◆ WRITTEN PROBLEM
Write out the lines below word for word, omitting the pictures.

◆ DATA FOR THE TASK
....

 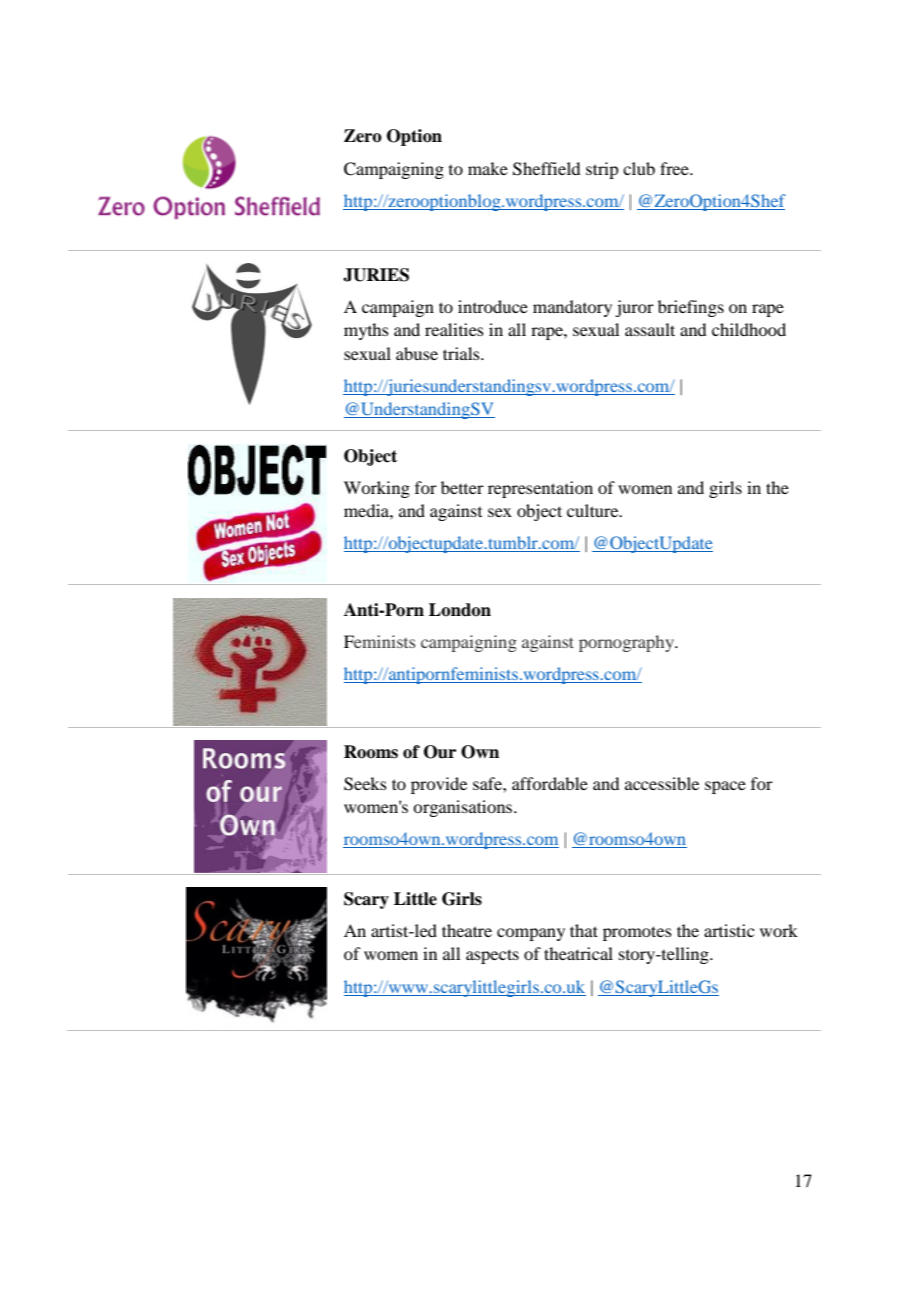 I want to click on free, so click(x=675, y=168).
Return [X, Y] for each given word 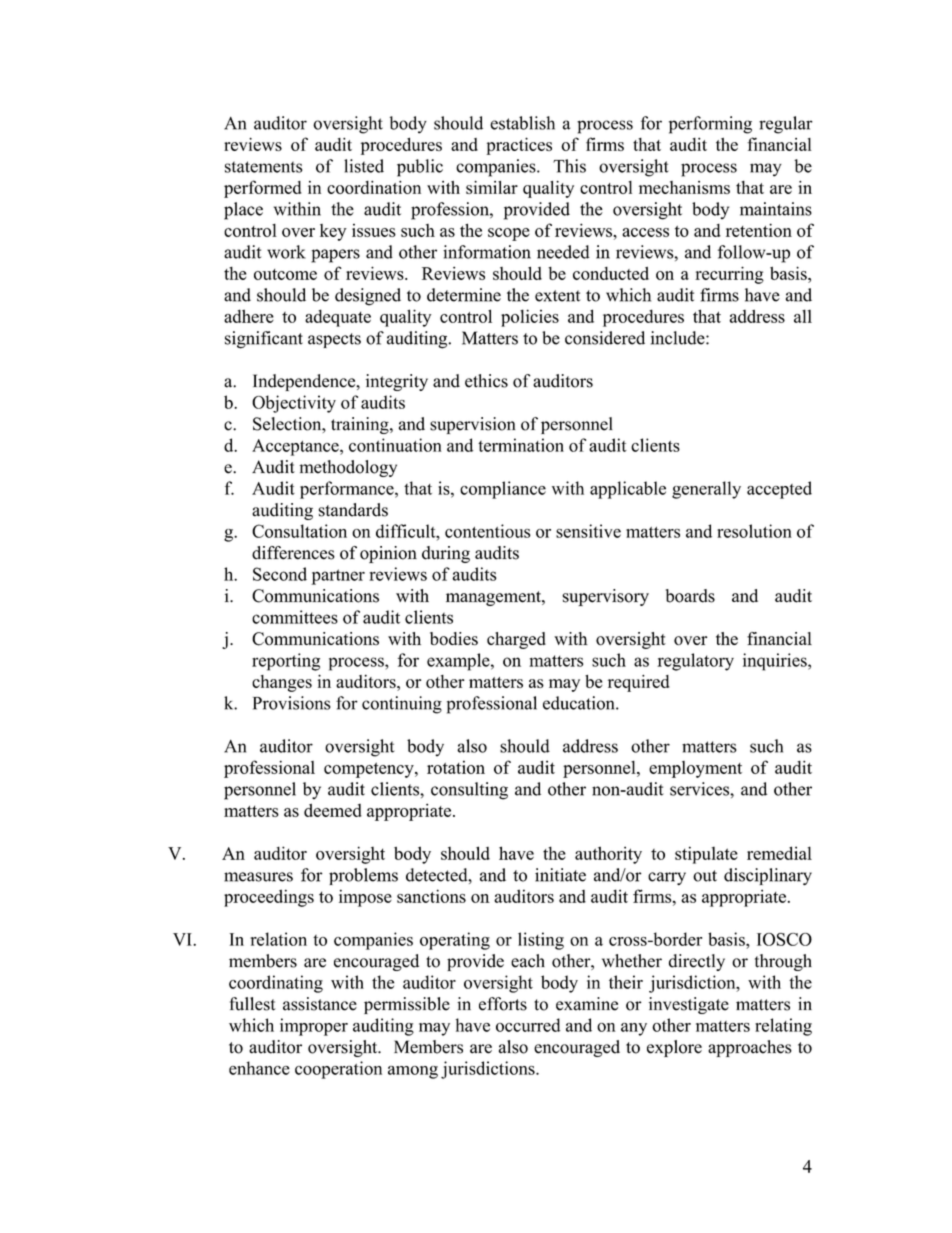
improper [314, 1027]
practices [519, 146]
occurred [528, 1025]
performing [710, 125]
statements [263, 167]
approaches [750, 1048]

....

◆ SOLUTION TO THIS TASK
  I want to click on free, so click(x=675, y=168).
Return [X, Y] for each given word 
improper [314, 1027]
practices [519, 146]
occurred [528, 1025]
performing [710, 125]
statements [263, 167]
approaches [750, 1048]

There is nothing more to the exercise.